Sam won’t be home for Thanksgiving this year. I think when he does return I’ll ask him to write his name. Perhaps on the back of an envelope. I’ve always loved his handwriting, impossible to read but beautiful, like a hybrid of Korean and Arabic. I’ll ask him to write his name, maybe three times, on whatever comes to hand, an old receipt, the back cover of the Saramago, a paper sack we use for recycling. I’ll ask him to write his name no more than ten times, on the walls maybe, and the dashboard of the car. Just ten times a day. The side of the house could use the lift, and the trees on the block. It won’t be much to ask, really, every day, for the next year or two. Or however long it takes.


4 Responses to Herta Müller, J.M.G. Le Clézio, and Me – or: The Melancholy Resistance of Autographs to Life

  1. Oh my god, David. I’m in tears. You started section II with, “Death is an ass,” and my heart stopped. I had to re-read to see, “even when it doesn’t strike.” I am so sorry Sam is so ill, sorry for what must have been a terrifying month for you and everyone that loves you both, and grateful that he is beginning to recover.

    This is a beautiful and moving post and I hope Sam is writing his name for you 100 years from now.

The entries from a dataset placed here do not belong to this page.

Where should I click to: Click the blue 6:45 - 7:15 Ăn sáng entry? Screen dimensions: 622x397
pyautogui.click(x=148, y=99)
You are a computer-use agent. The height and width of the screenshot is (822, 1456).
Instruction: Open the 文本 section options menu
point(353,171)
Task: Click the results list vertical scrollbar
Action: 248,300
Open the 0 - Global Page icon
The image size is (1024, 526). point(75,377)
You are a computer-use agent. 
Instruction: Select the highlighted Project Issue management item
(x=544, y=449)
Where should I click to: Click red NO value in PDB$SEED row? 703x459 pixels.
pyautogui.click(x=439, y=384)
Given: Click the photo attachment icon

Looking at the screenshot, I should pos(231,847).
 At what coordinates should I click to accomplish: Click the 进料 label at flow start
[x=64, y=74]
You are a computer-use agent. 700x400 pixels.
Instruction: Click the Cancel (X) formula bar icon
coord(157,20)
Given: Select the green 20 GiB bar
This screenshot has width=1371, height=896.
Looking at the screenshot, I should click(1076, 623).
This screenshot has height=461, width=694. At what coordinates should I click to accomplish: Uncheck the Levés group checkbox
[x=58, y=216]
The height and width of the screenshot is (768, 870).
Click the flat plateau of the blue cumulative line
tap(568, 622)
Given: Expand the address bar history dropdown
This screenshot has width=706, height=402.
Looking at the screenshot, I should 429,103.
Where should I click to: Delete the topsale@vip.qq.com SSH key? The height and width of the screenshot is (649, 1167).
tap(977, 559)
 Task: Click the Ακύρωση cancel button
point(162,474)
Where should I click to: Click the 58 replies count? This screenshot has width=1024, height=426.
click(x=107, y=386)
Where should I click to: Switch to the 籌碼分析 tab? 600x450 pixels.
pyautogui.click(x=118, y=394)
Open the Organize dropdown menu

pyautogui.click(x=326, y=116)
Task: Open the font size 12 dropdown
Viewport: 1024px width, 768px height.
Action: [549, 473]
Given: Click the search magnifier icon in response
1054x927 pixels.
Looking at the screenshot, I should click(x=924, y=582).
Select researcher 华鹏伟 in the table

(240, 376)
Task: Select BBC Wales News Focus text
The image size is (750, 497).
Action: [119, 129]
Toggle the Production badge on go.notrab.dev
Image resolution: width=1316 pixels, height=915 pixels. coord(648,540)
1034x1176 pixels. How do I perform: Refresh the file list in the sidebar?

    Thank you for taking time out of all that you have going on to post this.

    Best wishes,
    Wendy

    • Wendy, thank you for your kind words and good wishes. It has been, I must confess, quite a month. I know I, for one, will not be the same person I was going into September that I will be on the far side of November. On a purely superficial level, I have been cultivating a thriving row of shiny new grey hairs.

      I know you are a passionate admirer of the late great Iberian, José Saramago. You will appreciate all the more, then, the good news that just yesterday Sam requested his book again. “I need it,” he said.

      I thought of you, by the way, on election night, there in Ohio. We were watching the returns in Sam’s room. I could hear your unfettered whoop across the time zones.

      Blessings to you.

  2. Dear David, I have never known so much sadness as I have this year, beyond death, disorientation, and disruption. But your post is so admirable and beautiful, even in the midst of daily survival, you and Sam manage to feed your intellects and your souls (e.g., Saramago & writing a post such as the above), that you inspire me beyond words.
    Best wishes,
    Sincerely,
    Mark

    • Mark, wonderful to see your name again. I don’t know the nature of your sadnesses, the griefs you’ve had this year, or the ones that trail you like briar weeds stuck to you from years past. I only know they must be of the human variety, the kind that, as it goes, people have, the kind that, because we’re people, really hurt and exact a heavy toll. They say the despair we weather makes us stronger, that the hardships we endure can change us, can make us richer, fuller, wiser people, and more loving. At my strongest and best, I believe this absolutely. But I am not usually at my strongest and best. When I doubt it in my own case, I can still get an inkling of it from the work of the creators I most admire. I’m glad that what you read here was of use to you, and thank you for saying so. Gladder by far, though, that your heart was already open when you read it, such that you could recognize that there is company to be had, and strength. I wish you so well, and hope you come back often.